Le gouvernement veut taxer la nature !

Maître de conférence à Polytechnique, Guillaume Sainteny sait mesurer ses propos. Il n'a pourtant pu s'empêcher de se lâcher dans une tribune publiée dans les Echos.

L'objet de son emportement : le PLF 2018 (Projet de loi de finance) qui va revisiter l'ISF (Impôt de Solidarité sur la Fortune) en taxant les espaces naturels. « Une razzia fiscale sur la nature » précise le haut fonctionnaire, scandalisé.

De fait, l'idée vise à prélever 62 %, soit plus du double de la norme, sur le patrimoine naturel. Qu'ils soient sites protégés ou paysages banals, écosystèmes capables de filtrer les pollutions ou réserves naturelles, forêts captant le CO2 ou rivages d'exception, tous ces espaces passeront sous le joug de Bercy. Alors qu'ils bénéficiaient d'un taux d’imposition inférieur au titre de foncier non bâti, les voilà douloureusement pénalisés.

Une approche à contre-sens 

Cette perspective va à l’encontre de tous les efforts entrepris pour préserver les espaces naturels qui constituent l'arche de la biodiversité. On sait qu'ils résistent difficilement à l'artificialisation rongeant quelque 70 000 hectares par an de terres naturelles et agricoles. Les alourdir financièrement revient à lâcher prise. A quoi bon préserver la nature puisqu'elle est moins coûteuse dès lors qu'elle est … bâtie ?

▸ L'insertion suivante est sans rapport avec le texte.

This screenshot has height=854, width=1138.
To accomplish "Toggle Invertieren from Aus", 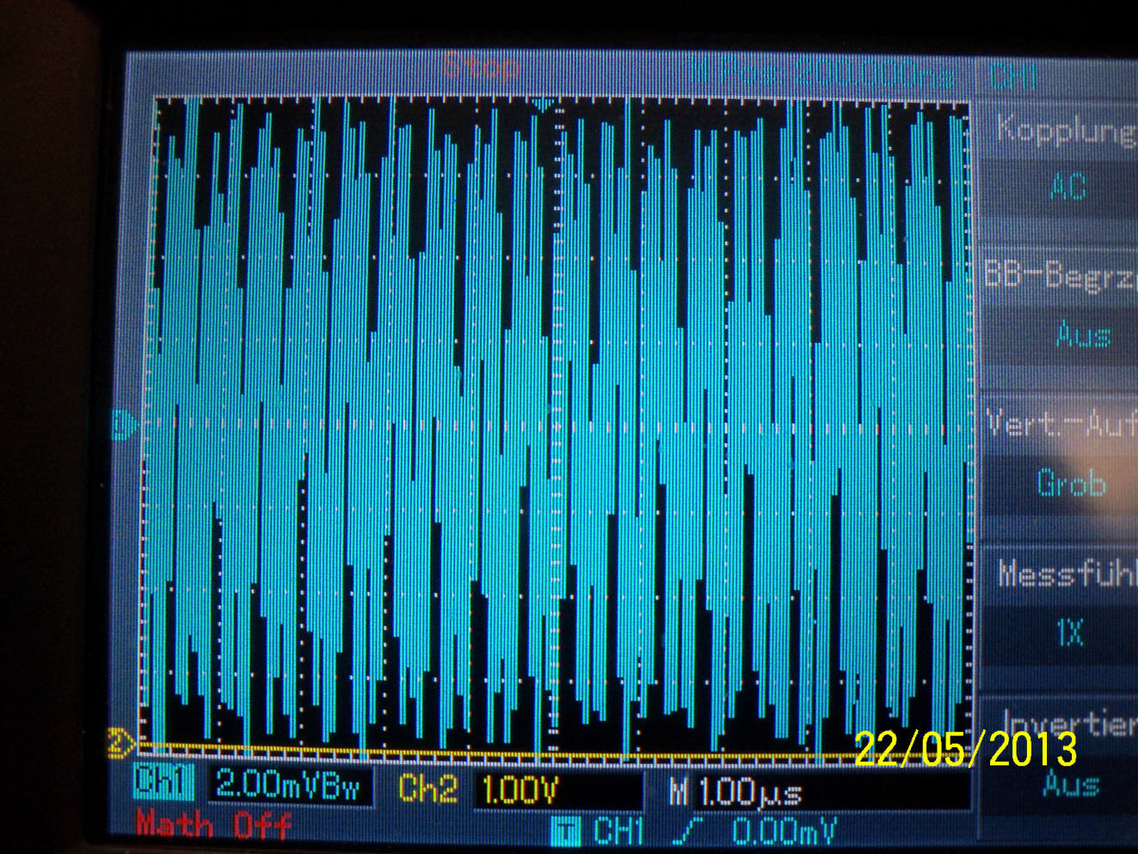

La démarche va également à l’encontre de la captation de carbone, elle ignore le rôle des zones humides, elle se détache des prairies alluviales et, au final, elle oublie les services rendus par la nature.

Guillaume Sainteny résume la situation : « jusqu’alors, toute la fiscalité de l'environnement fut basée sur le principe « pollueur-payeur » et voilà qu'en opposition à cette règle, la France invente le principe « dépollueur-taxé » ! 

On peut légitimement penser que l’Administration de l’économie et des finances n'ignore pas cette incohérence. Elle traite donc délibérément la nature avec mépris. Dès lors, l'opinion publique aura du mal à croire aux discours qui – en haut lieu – affirment vouloir construire la fameuse transition écologique.